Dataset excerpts
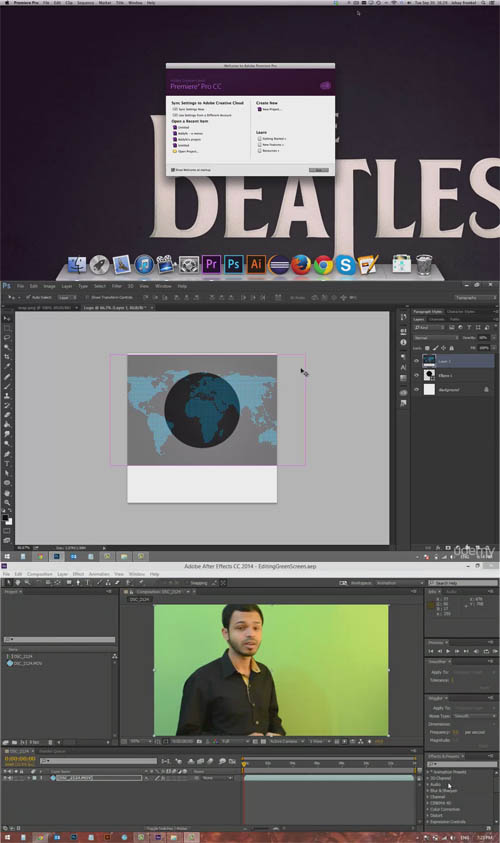Hide Layer 1 with its eye icon
The height and width of the screenshot is (843, 500).
coord(417,361)
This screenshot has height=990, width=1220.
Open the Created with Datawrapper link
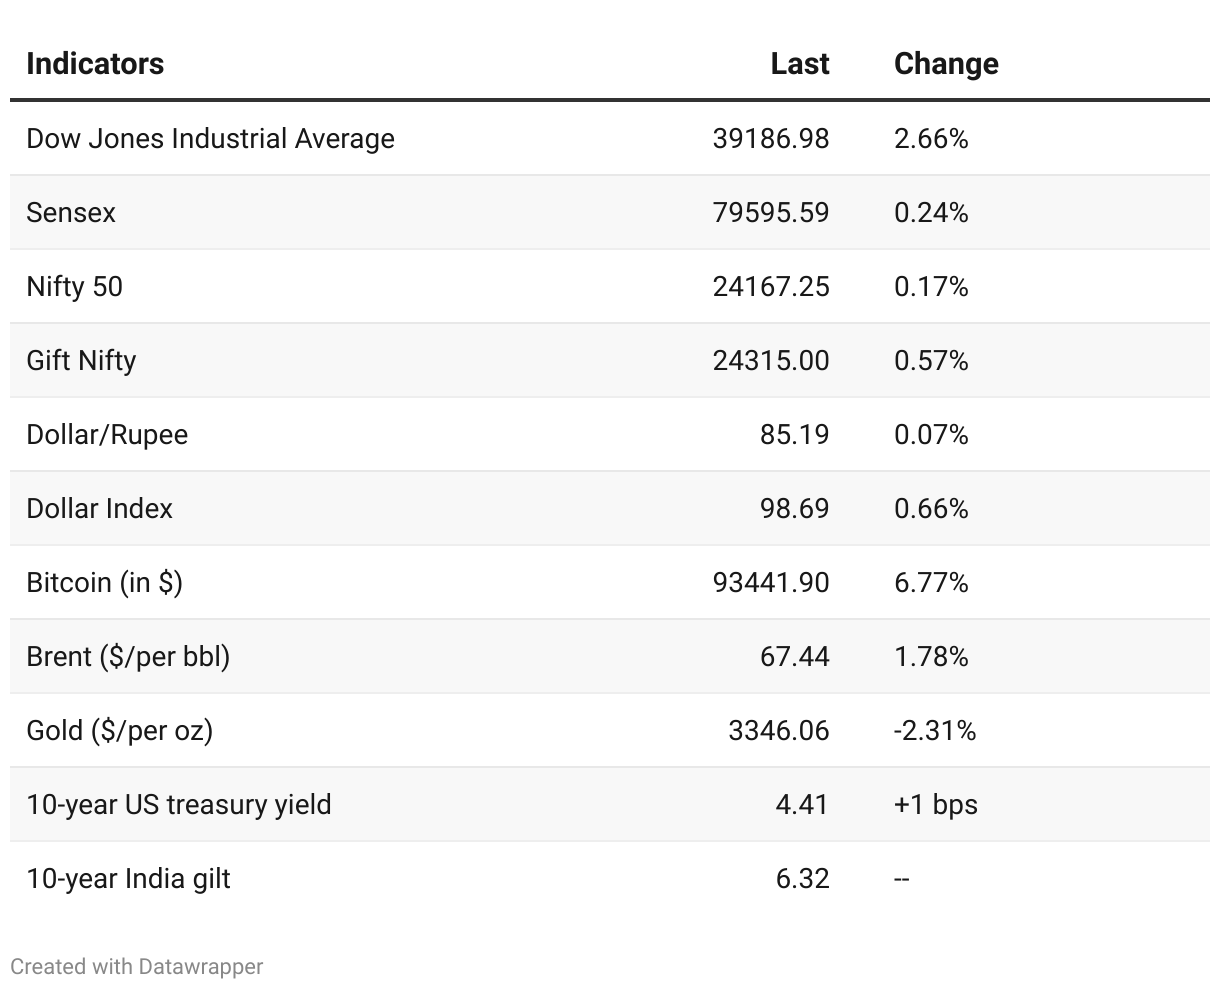click(x=137, y=967)
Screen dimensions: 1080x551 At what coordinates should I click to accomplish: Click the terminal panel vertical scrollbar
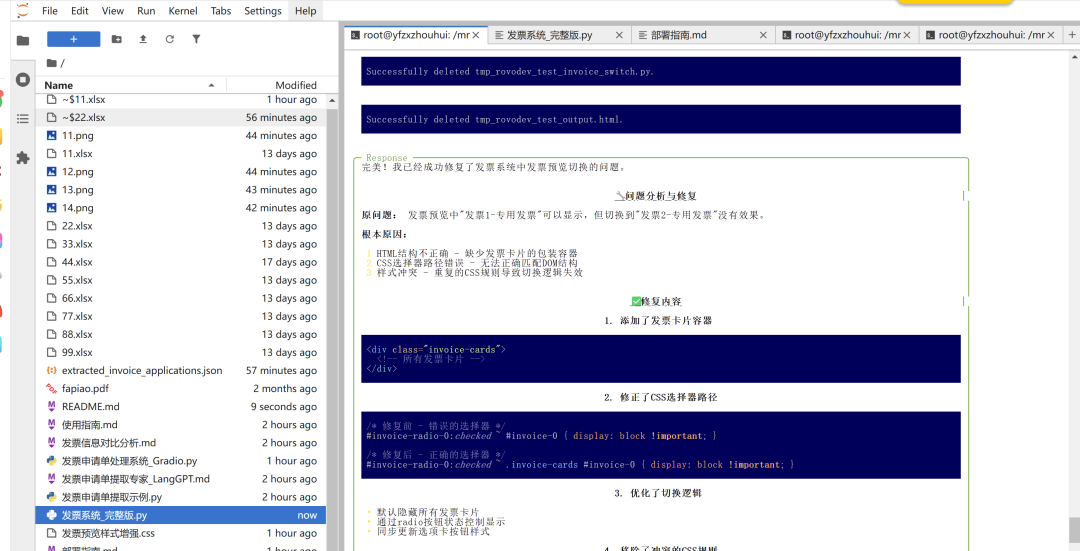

» About this exercise
Your answer should hold only the lines from the line with "This screenshot has height=990, width=1220." through the closing line of the records, restated exactly and free of pictures.

» Answer box
This screenshot has height=990, width=1220.
Open the Created with Datawrapper link
click(x=137, y=967)
Screen dimensions: 1080x551 At what coordinates should I click to accomplish: Click the terminal panel vertical scrollbar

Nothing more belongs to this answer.